Some time prior to July 20, 2011, X waived an indictment by a Grand Jury and elected to be
tried before a Judge. The trial judge made no adjudication as to X’s guilt. On July 20, 2011,
following a pretrial acceptance hearing, X was granted leave by the New Jersey Superior Court
of Monmouth County to enroll into a Pretrial Intervention Program (“PTI”). As part of this
program, the Court placed X on probation for one year. In addition, X agreed to pay restitution to
Liberty and agreed to community service of seventy-five hours. X’s acceptance into this program
did not constitute a guilty plea.
2. ARGUMENT
POINT I
ANY EXTRINSIC EVIDENCE FROM X’S COURT PROCEEDINGS IS INADMISSIBLE BECAUSE IT SEEKS
TO PROVE A COLLATERAL MATTER AT TRIAL
5. It is a well-settled rule that extrinsic evidence cannot be submitted to prove a collateral
matter at trial. Badr v. Hogan, 75 N.Y.2d 629, 635 (1990); People v. Schwartzman, 24 NY2d
241, 247 (1969); Richardson on Evidence. §184 (10th Ed. 1973). Extrinsic evidence is any
documentary evidence used by a party to assist in the cross-examination of a witness.
Schwartzman, 24 NY2d at 247. A collateral matter is any matter that is either (1) not directly
relevant to some issue in a case other than to credibility or (2) not independently admissible to
impeach a witness. Hogan, 75 N.Y.2d at 635. A matter is independently admissible to impeach a
witness only if it relates to the material facts in dispute at trial, or if it tends to prove a witness'
bias, hostility, intent, motive, a common scheme or plan, or impaired ability to perceive. Hogan,
75 N.Y.2d at 635; See also Schwartzman, 24 NY2d at 248; See, Richardson, Evidence §§ 491,
503, 507 [Prince 10th ed].
6. Here, the defendants seek to introduce extrinsic documentary evidence compromised
of an accusation, an accusation-hearing transcript, and a PTI acceptance-hearing transcript to
impeach X’s credibility at trial. Also, the New Jersey Court proceedings are of a collateral nature
because they are not relevant to any of the issues at trial other than to impeach X’s credibility.
Therefore, this extrinsic evidence cannot be admitted to prove this collateral matter at trial.
7. The seminal New York Court of Appeals case, Badr v. Hogan, 75 N.Y.2d 629, (1990)
applying the collateral evidence rule is relevant. In Badr, plaintiff sought damages for injuries
incurred when defendant failed to repair a window. A jury trial resulted in a verdict for defendant
and, on appeal, the Appellate Division Second Department affirmed with a divided court. On
3. plaintiff's appeal to the Court of Appeals, the court considered the issue of whether the trial court
committed reversible error in permitting defense counsel to cross-examine plaintiff in
contravention of the rule barring the use of extrinsic evidence to contradict a witness's answers
on collateral matters.
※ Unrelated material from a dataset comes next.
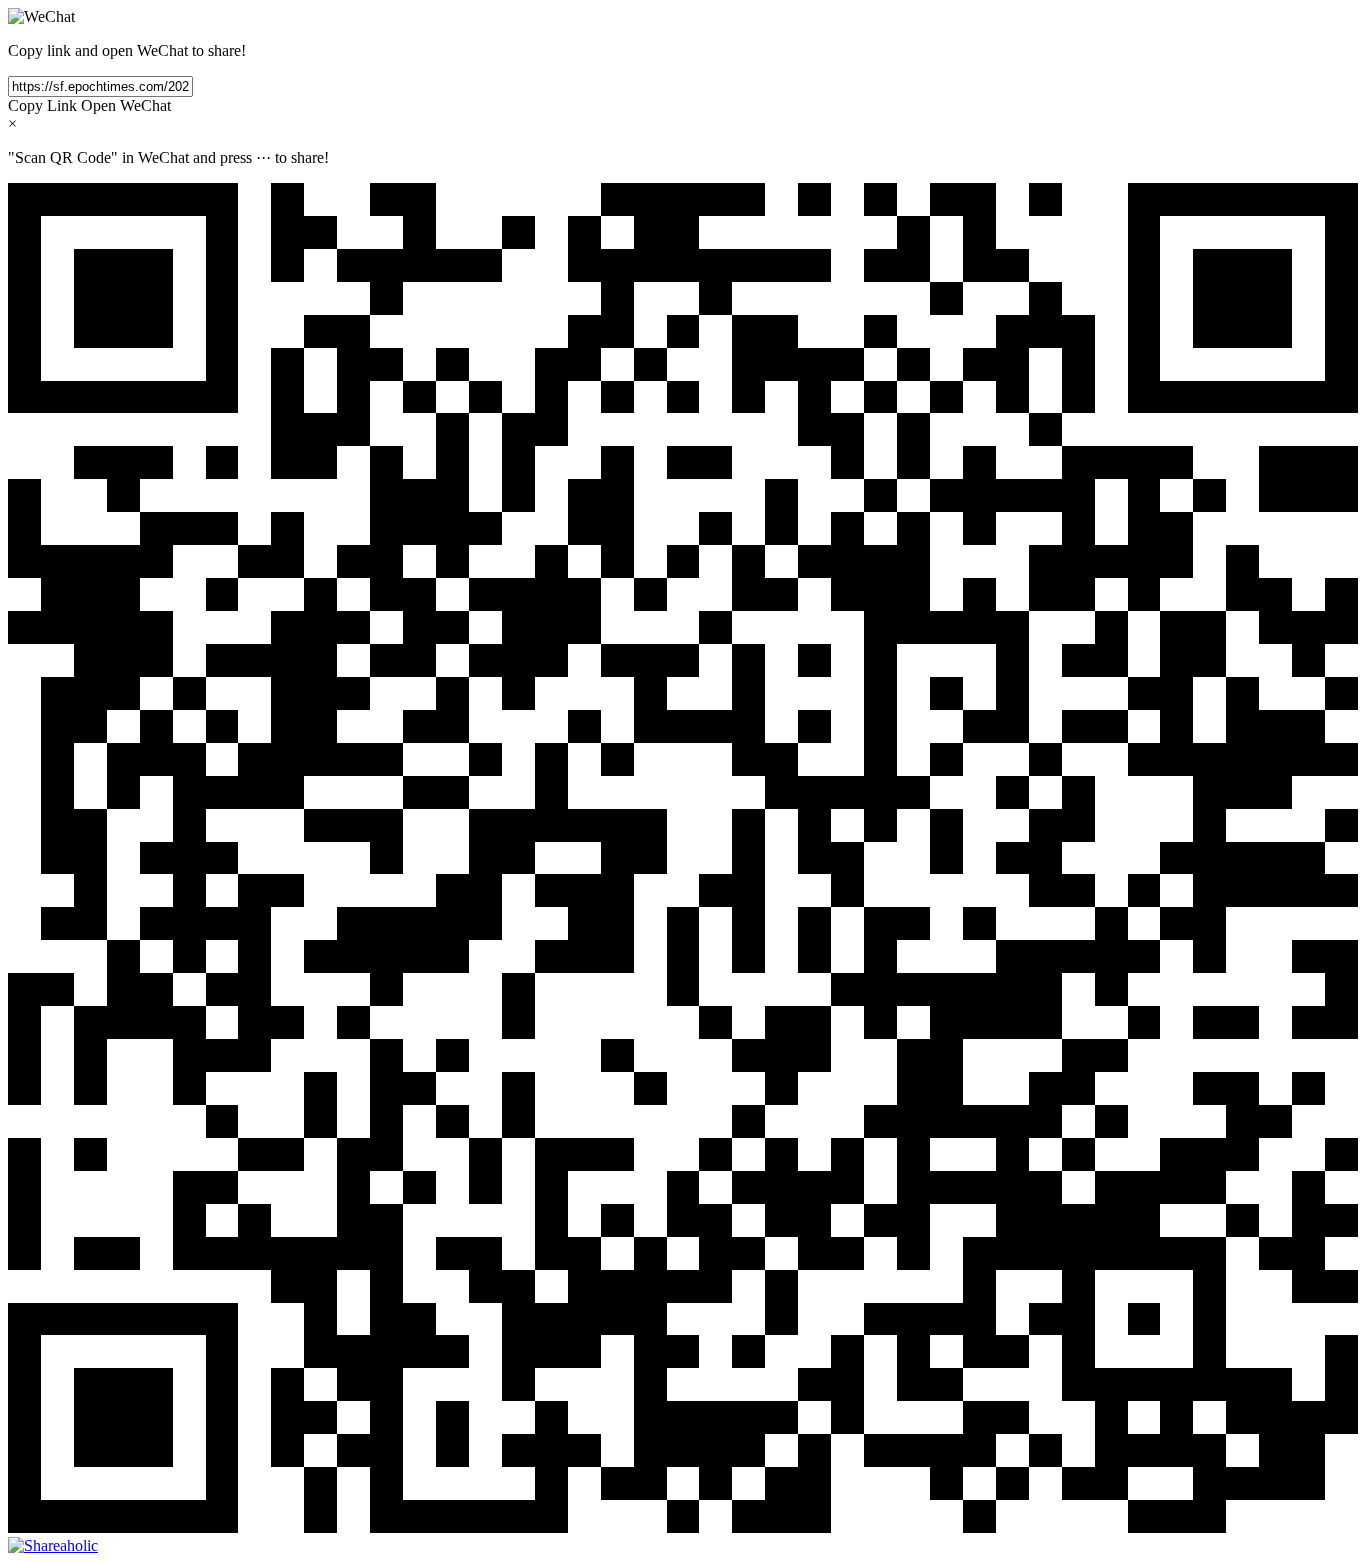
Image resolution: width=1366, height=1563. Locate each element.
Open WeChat (126, 105)
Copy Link (42, 105)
At trial, defense counsel inquired as to whether plaintiff had deceitfully
received public welfare funds from the Department of Social Services. After plaintiff denied
receiving such funds, and over objections from plaintiff’s counsel, the trial court permitted the
defense to show the witness the confession of judgment, which had been marked as an exhibit
and to base his continued questioning on that document. The Court of Appeals, in reviewing the
lower court’s decision noted that the issue of whether plaintiff had deceitfully received funds
from the Department of Social Services was unquestionably a collateral matter not related to any
of the issues at trial and, if proven, it would only show that plaintiff had acted deceitfully on a
prior unrelated occasion. There, the Court held that the confession of judgment tending to
impeach the plaintiff as to a collateral matter was inadmissible since under the settled rule, the
defense cannot use such extrinsic evidence to impeach the plaintiff.
8. Similarly, in our case the New Jersey Court proceedings constitute a collateral matter
in that they are not relevant to some issue in the case other than to credibility. If proven, it would
only show that plaintiff had acted deceitfully on a prior unrelated occasion. Also, like in Badr,
where the defense used the confession of judgment to impeach the plaintiff, here the defense will
use the documentary evidence to do the same. Furthermore, like the confession of judgment in
Badr, which constituted inadmissible extrinsic evidence, the documentary evidence here
constitutes the same. Therefore, this court should not allow defense counsel to use this
documentary extrinsic evidence to impeach plaintiff with regards to the New Jersey Court
proceedings, since it is a collateral matter.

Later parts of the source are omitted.